## THE REQUEST
Render every line of the records below as a JSON list of strings, with one string per line and blank lines omitted.

## START RECORDS

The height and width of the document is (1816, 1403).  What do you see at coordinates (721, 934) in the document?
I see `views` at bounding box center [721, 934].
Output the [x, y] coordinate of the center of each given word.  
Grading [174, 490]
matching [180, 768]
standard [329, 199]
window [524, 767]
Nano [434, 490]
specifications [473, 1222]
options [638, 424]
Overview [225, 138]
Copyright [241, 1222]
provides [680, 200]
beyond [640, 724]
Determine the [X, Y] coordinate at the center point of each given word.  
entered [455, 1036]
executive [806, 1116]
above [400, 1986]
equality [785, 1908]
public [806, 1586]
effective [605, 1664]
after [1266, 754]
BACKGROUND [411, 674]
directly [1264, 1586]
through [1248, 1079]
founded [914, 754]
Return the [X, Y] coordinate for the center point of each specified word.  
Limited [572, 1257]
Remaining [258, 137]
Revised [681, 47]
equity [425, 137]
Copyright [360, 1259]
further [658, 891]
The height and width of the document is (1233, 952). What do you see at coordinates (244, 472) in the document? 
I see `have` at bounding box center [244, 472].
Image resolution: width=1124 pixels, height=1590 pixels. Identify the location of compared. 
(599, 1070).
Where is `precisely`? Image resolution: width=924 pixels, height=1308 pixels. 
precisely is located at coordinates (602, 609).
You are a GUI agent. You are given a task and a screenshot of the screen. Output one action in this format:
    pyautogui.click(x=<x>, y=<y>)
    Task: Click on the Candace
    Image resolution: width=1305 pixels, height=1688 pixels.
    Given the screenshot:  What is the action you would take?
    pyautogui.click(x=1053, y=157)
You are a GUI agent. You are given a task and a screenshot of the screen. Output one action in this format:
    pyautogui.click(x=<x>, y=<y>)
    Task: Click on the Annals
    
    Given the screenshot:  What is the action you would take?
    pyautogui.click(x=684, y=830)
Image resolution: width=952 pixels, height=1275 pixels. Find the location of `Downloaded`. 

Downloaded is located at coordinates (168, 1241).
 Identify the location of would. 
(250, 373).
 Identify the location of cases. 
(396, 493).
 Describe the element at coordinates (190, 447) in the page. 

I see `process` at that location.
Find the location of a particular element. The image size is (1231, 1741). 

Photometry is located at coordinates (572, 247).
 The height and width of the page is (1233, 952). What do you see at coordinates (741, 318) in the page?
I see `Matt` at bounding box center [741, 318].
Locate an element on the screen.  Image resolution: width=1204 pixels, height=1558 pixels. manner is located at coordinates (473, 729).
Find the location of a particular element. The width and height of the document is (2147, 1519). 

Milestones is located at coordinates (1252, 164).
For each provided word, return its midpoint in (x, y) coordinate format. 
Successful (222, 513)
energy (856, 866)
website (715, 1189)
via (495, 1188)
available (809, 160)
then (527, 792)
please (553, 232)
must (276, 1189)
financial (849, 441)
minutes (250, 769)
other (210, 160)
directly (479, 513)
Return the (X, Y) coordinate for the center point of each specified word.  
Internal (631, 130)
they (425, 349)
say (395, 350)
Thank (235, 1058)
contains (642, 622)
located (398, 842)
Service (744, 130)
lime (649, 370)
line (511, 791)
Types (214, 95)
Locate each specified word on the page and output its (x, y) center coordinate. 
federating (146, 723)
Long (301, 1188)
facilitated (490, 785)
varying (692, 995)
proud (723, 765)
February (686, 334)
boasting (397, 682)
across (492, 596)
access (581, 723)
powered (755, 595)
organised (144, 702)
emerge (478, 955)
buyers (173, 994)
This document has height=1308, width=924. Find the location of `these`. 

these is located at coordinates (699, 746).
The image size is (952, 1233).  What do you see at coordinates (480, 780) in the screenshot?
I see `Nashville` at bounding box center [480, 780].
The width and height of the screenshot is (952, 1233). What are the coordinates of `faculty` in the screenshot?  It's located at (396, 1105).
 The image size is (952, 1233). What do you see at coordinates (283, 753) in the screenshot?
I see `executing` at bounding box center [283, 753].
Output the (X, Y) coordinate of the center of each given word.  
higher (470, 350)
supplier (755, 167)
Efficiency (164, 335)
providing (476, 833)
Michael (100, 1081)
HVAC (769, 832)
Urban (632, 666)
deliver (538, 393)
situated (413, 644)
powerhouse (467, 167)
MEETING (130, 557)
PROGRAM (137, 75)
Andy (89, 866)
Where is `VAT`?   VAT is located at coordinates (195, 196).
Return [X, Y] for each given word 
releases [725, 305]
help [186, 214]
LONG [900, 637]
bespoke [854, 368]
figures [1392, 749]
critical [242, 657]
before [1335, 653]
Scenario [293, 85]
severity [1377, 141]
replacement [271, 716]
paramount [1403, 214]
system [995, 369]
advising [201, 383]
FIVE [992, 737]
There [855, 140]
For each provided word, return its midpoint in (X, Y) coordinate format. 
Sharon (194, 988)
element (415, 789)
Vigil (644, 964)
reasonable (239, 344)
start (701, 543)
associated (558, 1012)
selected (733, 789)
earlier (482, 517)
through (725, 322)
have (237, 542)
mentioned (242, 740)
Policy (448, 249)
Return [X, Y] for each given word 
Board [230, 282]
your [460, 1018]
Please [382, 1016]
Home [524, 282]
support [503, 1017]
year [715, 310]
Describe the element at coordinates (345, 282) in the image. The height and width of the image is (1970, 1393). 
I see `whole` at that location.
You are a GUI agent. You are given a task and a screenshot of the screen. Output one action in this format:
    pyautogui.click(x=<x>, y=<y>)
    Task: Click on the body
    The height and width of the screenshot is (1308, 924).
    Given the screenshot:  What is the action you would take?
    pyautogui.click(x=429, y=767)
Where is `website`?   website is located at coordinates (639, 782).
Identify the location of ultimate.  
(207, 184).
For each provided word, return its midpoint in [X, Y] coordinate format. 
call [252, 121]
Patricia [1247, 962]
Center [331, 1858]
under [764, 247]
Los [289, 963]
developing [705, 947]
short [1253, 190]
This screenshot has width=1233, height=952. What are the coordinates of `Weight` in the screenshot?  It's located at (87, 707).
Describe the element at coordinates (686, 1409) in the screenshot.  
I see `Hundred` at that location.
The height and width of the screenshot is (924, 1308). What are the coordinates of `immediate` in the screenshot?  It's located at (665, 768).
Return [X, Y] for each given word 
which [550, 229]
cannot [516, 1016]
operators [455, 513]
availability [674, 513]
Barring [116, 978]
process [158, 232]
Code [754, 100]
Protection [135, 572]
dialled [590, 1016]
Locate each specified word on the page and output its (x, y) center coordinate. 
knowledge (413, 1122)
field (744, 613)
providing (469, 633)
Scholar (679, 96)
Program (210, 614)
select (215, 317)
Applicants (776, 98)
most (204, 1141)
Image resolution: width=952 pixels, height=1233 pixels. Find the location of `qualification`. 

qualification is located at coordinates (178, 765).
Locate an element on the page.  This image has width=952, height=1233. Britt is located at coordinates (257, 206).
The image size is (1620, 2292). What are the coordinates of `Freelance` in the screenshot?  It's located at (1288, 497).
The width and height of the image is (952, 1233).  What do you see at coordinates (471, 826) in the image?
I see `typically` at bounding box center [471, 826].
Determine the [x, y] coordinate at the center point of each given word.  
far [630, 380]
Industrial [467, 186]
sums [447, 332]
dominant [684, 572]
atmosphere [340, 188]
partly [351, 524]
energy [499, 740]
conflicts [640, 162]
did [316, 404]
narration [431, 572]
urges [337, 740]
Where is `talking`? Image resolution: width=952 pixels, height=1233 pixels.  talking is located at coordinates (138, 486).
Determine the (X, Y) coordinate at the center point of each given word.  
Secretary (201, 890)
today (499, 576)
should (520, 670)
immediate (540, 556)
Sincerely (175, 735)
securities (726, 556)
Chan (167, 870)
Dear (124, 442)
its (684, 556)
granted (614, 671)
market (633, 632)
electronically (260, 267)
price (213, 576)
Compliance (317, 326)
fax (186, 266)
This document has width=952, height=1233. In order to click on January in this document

## END RECORDS

## OUTPUT BELOW
[
  "The height and width of the document is (1816, 1403).  What do you see at coordinates (721, 934) in the document?",
  "I see `views` at bounding box center [721, 934].",
  "Output the [x, y] coordinate of the center of each given word.  ",
  "Grading [174, 490]",
  "matching [180, 768]",
  "standard [329, 199]",
  "window [524, 767]",
  "Nano [434, 490]",
  "specifications [473, 1222]",
  "options [638, 424]",
  "Overview [225, 138]",
  "Copyright [241, 1222]",
  "provides [680, 200]",
  "beyond [640, 724]",
  "Determine the [X, Y] coordinate at the center point of each given word.  ",
  "entered [455, 1036]",
  "executive [806, 1116]",
  "above [400, 1986]",
  "equality [785, 1908]",
  "public [806, 1586]",
  "effective [605, 1664]",
  "after [1266, 754]",
  "BACKGROUND [411, 674]",
  "directly [1264, 1586]",
  "through [1248, 1079]",
  "founded [914, 754]",
  "Return the [X, Y] coordinate for the center point of each specified word.  ",
  "Limited [572, 1257]",
  "Remaining [258, 137]",
  "Revised [681, 47]",
  "equity [425, 137]",
  "Copyright [360, 1259]",
  "further [658, 891]",
  "The height and width of the document is (1233, 952). What do you see at coordinates (244, 472) in the document? ",
  "I see `have` at bounding box center [244, 472].",
  "Image resolution: width=1124 pixels, height=1590 pixels. Identify the location of compared. ",
  "(599, 1070).",
  "Where is `precisely`? Image resolution: width=924 pixels, height=1308 pixels. ",
  "precisely is located at coordinates (602, 609).",
  "You are a GUI agent. You are given a task and a screenshot of the screen. Output one action in this format:",
  "    pyautogui.click(x=<x>, y=<y>)",
  "    Task: Click on the Candace",
  "    Image resolution: width=1305 pixels, height=1688 pixels.",
  "    Given the screenshot:  What is the action you would take?",
  "    pyautogui.click(x=1053, y=157)",
  "You are a GUI agent. You are given a task and a screenshot of the screen. Output one action in this format:",
  "    pyautogui.click(x=<x>, y=<y>)",
  "    Task: Click on the Annals",
  "    Given the screenshot:  What is the action you would take?",
  "    pyautogui.click(x=684, y=830)",
  "Image resolution: width=952 pixels, height=1275 pixels. Find the location of `Downloaded`. ",
  "Downloaded is located at coordinates (168, 1241).",
  " Identify the location of would. ",
  "(250, 373).",
  " Identify the location of cases. ",
  "(396, 493).",
  " Describe the element at coordinates (190, 447) in the page. ",
  "I see `process` at that location.",
  "Find the location of a particular element. The image size is (1231, 1741). ",
  "Photometry is located at coordinates (572, 247).",
  " The height and width of the page is (1233, 952). What do you see at coordinates (741, 318) in the page?",
  "I see `Matt` at bounding box center [741, 318].",
  "Locate an element on the screen.  Image resolution: width=1204 pixels, height=1558 pixels. manner is located at coordinates (473, 729).",
  "Find the location of a particular element. The width and height of the document is (2147, 1519). ",
  "Milestones is located at coordinates (1252, 164).",
  "For each provided word, return its midpoint in (x, y) coordinate format. ",
  "Successful (222, 513)",
  "energy (856, 866)",
  "website (715, 1189)",
  "via (495, 1188)",
  "available (809, 160)",
  "then (527, 792)",
  "please (553, 232)",
  "must (276, 1189)",
  "financial (849, 441)",
  "minutes (250, 769)",
  "other (210, 160)",
  "directly (479, 513)",
  "Return the (X, Y) coordinate for the center point of each specified word.  ",
  "Internal (631, 130)",
  "they (425, 349)",
  "say (395, 350)",
  "Thank (235, 1058)",
  "contains (642, 622)",
  "located (398, 842)",
  "Service (744, 130)",
  "lime (649, 370)",
  "line (511, 791)",
  "Types (214, 95)",
  "Locate each specified word on the page and output its (x, y) center coordinate. ",
  "federating (146, 723)",
  "Long (301, 1188)",
  "facilitated (490, 785)",
  "varying (692, 995)",
  "proud (723, 765)",
  "February (686, 334)",
  "boasting (397, 682)",
  "across (492, 596)",
  "access (581, 723)",
  "powered (755, 595)",
  "organised (144, 702)",
  "emerge (478, 955)",
  "buyers (173, 994)",
  "This document has height=1308, width=924. Find the location of `these`. ",
  "these is located at coordinates (699, 746).",
  "The image size is (952, 1233).  What do you see at coordinates (480, 780) in the screenshot?",
  "I see `Nashville` at bounding box center [480, 780].",
  "The width and height of the screenshot is (952, 1233). What are the coordinates of `faculty` in the screenshot?  It's located at (396, 1105).",
  " The image size is (952, 1233). What do you see at coordinates (283, 753) in the screenshot?",
  "I see `executing` at bounding box center [283, 753].",
  "Output the (X, Y) coordinate of the center of each given word.  ",
  "higher (470, 350)",
  "supplier (755, 167)",
  "Efficiency (164, 335)",
  "providing (476, 833)",
  "Michael (100, 1081)",
  "HVAC (769, 832)",
  "Urban (632, 666)",
  "deliver (538, 393)",
  "situated (413, 644)",
  "powerhouse (467, 167)",
  "MEETING (130, 557)",
  "PROGRAM (137, 75)",
  "Andy (89, 866)",
  "Where is `VAT`?   VAT is located at coordinates (195, 196).",
  "Return [X, Y] for each given word ",
  "releases [725, 305]",
  "help [186, 214]",
  "LONG [900, 637]",
  "bespoke [854, 368]",
  "figures [1392, 749]",
  "critical [242, 657]",
  "before [1335, 653]",
  "Scenario [293, 85]",
  "severity [1377, 141]",
  "replacement [271, 716]",
  "paramount [1403, 214]",
  "system [995, 369]",
  "advising [201, 383]",
  "FIVE [992, 737]",
  "There [855, 140]",
  "For each provided word, return its midpoint in (X, Y) coordinate format. ",
  "Sharon (194, 988)",
  "element (415, 789)",
  "Vigil (644, 964)",
  "reasonable (239, 344)",
  "start (701, 543)",
  "associated (558, 1012)",
  "selected (733, 789)",
  "earlier (482, 517)",
  "through (725, 322)",
  "have (237, 542)",
  "mentioned (242, 740)",
  "Policy (448, 249)",
  "Return [X, Y] for each given word ",
  "Board [230, 282]",
  "your [460, 1018]",
  "Please [382, 1016]",
  "Home [524, 282]",
  "support [503, 1017]",
  "year [715, 310]",
  "Describe the element at coordinates (345, 282) in the image. The height and width of the image is (1970, 1393). ",
  "I see `whole` at that location.",
  "You are a GUI agent. You are given a task and a screenshot of the screen. Output one action in this format:",
  "    pyautogui.click(x=<x>, y=<y>)",
  "    Task: Click on the body",
  "    The height and width of the screenshot is (1308, 924).",
  "    Given the screenshot:  What is the action you would take?",
  "    pyautogui.click(x=429, y=767)",
  "Where is `website`?   website is located at coordinates (639, 782).",
  "Identify the location of ultimate.  ",
  "(207, 184).",
  "For each provided word, return its midpoint in [X, Y] coordinate format. ",
  "call [252, 121]",
  "Patricia [1247, 962]",
  "Center [331, 1858]",
  "under [764, 247]",
  "Los [289, 963]",
  "developing [705, 947]",
  "short [1253, 190]",
  "This screenshot has width=1233, height=952. What are the coordinates of `Weight` in the screenshot?  It's located at (87, 707).",
  "Describe the element at coordinates (686, 1409) in the screenshot.  ",
  "I see `Hundred` at that location.",
  "The height and width of the screenshot is (924, 1308). What are the coordinates of `immediate` in the screenshot?  It's located at (665, 768).",
  "Return [X, Y] for each given word ",
  "which [550, 229]",
  "cannot [516, 1016]",
  "operators [455, 513]",
  "availability [674, 513]",
  "Barring [116, 978]",
  "process [158, 232]",
  "Code [754, 100]",
  "Protection [135, 572]",
  "dialled [590, 1016]",
  "Locate each specified word on the page and output its (x, y) center coordinate. ",
  "knowledge (413, 1122)",
  "field (744, 613)",
  "providing (469, 633)",
  "Scholar (679, 96)",
  "Program (210, 614)",
  "select (215, 317)",
  "Applicants (776, 98)",
  "most (204, 1141)",
  "Image resolution: width=952 pixels, height=1233 pixels. Find the location of `qualification`. ",
  "qualification is located at coordinates (178, 765).",
  "Locate an element on the page.  This image has width=952, height=1233. Britt is located at coordinates (257, 206).",
  "The image size is (1620, 2292). What are the coordinates of `Freelance` in the screenshot?  It's located at (1288, 497).",
  "The width and height of the image is (952, 1233).  What do you see at coordinates (471, 826) in the image?",
  "I see `typically` at bounding box center [471, 826].",
  "Determine the [x, y] coordinate at the center point of each given word.  ",
  "far [630, 380]",
  "Industrial [467, 186]",
  "sums [447, 332]",
  "dominant [684, 572]",
  "atmosphere [340, 188]",
  "partly [351, 524]",
  "energy [499, 740]",
  "conflicts [640, 162]",
  "did [316, 404]",
  "narration [431, 572]",
  "urges [337, 740]",
  "Where is `talking`? Image resolution: width=952 pixels, height=1233 pixels.  talking is located at coordinates (138, 486).",
  "Determine the (X, Y) coordinate at the center point of each given word.  ",
  "Secretary (201, 890)",
  "today (499, 576)",
  "should (520, 670)",
  "immediate (540, 556)",
  "Sincerely (175, 735)",
  "securities (726, 556)",
  "Chan (167, 870)",
  "Dear (124, 442)",
  "its (684, 556)",
  "granted (614, 671)",
  "market (633, 632)",
  "electronically (260, 267)",
  "price (213, 576)",
  "Compliance (317, 326)",
  "fax (186, 266)",
  "This document has width=952, height=1233. In order to click on January in this document"
]